Originally published as “At a Loss for Words” at Being Latino Online Magazine
At the age of 7 ½ my parents decided to separate and Mami packed up my three siblings and me, and we left Puerto Rico; Chicago bound. I had graduated first grade just a few months before and had confidently learned to say the words butter and water (both pronounced with a hard T like the British), but unfortunately that was where my knowledge of the English language ended.

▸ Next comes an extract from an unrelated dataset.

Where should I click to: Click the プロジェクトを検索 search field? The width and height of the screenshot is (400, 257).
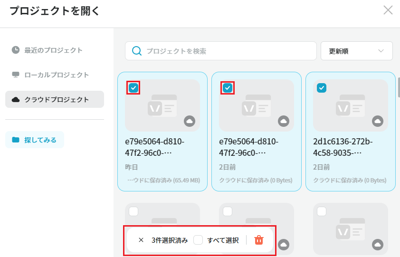click(x=220, y=51)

My lack of knowledge didn’t bother me until I started second grade a few months later. I was in a bilingual class but I had classmates
that had been in bilingual classes since kindergarten and knew so much more than I did. In my attempts to fit in I tried to show off the new words I was learning, but pronounced yellow as jello and birthday as birfday. As kids are apt to do, they laughed. I was already a shy kid and being made fun of was tragic to me. Determined not to be made fun of anymore, I decided to make it my life mission to perfect the English language, so I buried myself in books and read, wrote, and practiced endlessly.

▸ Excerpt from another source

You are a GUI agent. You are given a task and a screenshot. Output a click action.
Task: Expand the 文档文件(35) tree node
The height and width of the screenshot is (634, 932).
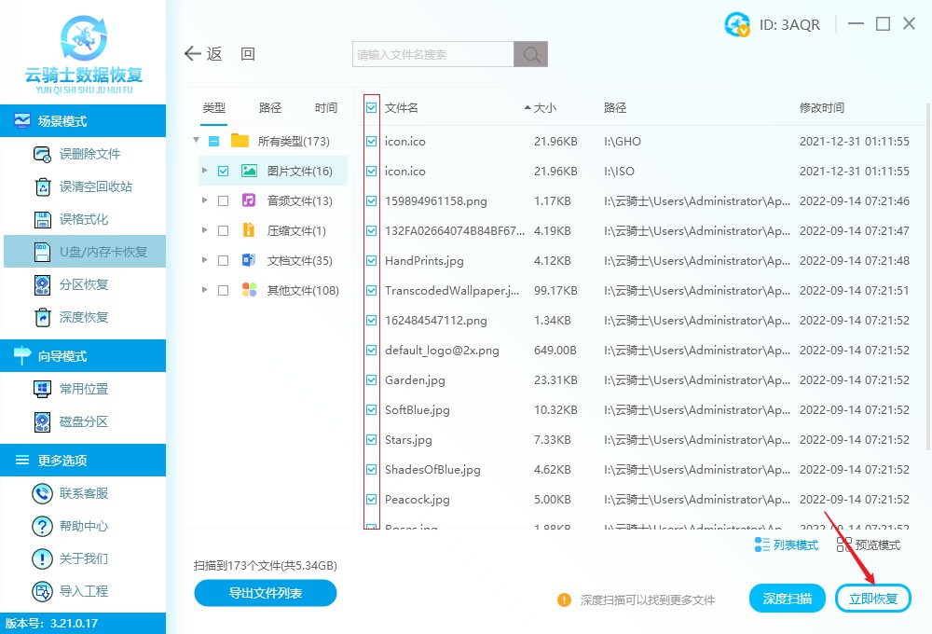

A few years later Mami decided that we would move to Utah. If a bilingual class in Chicago was a culture shock, enrolling in a Utah sixth grade class full of mostly blonde, blue-eyed kids was a culture earthquake. My world had once again been turned upside-down and I was once again forced to adjust my mindset. This time I would not be made fun of. I began to communicate solely in English, and although Mami always responded in Spanish, it wasn’t enough and I slowly lost my grasp on my first language. By the time we moved back to Chicago when I was 15, English had become my first language. Upon hearing me speak, my latino friends said, “You sound like a white girl.” While my other friends said, “Wow, you don’t have an accent at all.” Somehow this was ok with me.
Now as an adult who recently moved back to Puerto Rico, I struggle to communicate clearly. More often than not my mind has to work overtime to translate my English thoughts into Spanish words. I become frustrated and regress to being that 7 ½ year old girl, embarrassed when I am corrected as I misuse and/or mispronounce words. And I am just as determined to master the Spanish language now as I was to master the English language then. I am wishing that somewhere along the way someone had told me that not only did I NOT have to give up that part of me to fit in, but that it was even more important not to as I would eventually regret it.
Update: I spent almost a year in Puerto Rico and I left with a feeling that I regained by first language. I make a daily effort to speak Spanish so that I will never lose it again.
I need to start making a daily effort for both Spanish and German. I miss speaking a language besides English.
I’ve started forcing myself to think in Spanish so that even when I don’t have an opportunity to speak it, I’m mindful of it.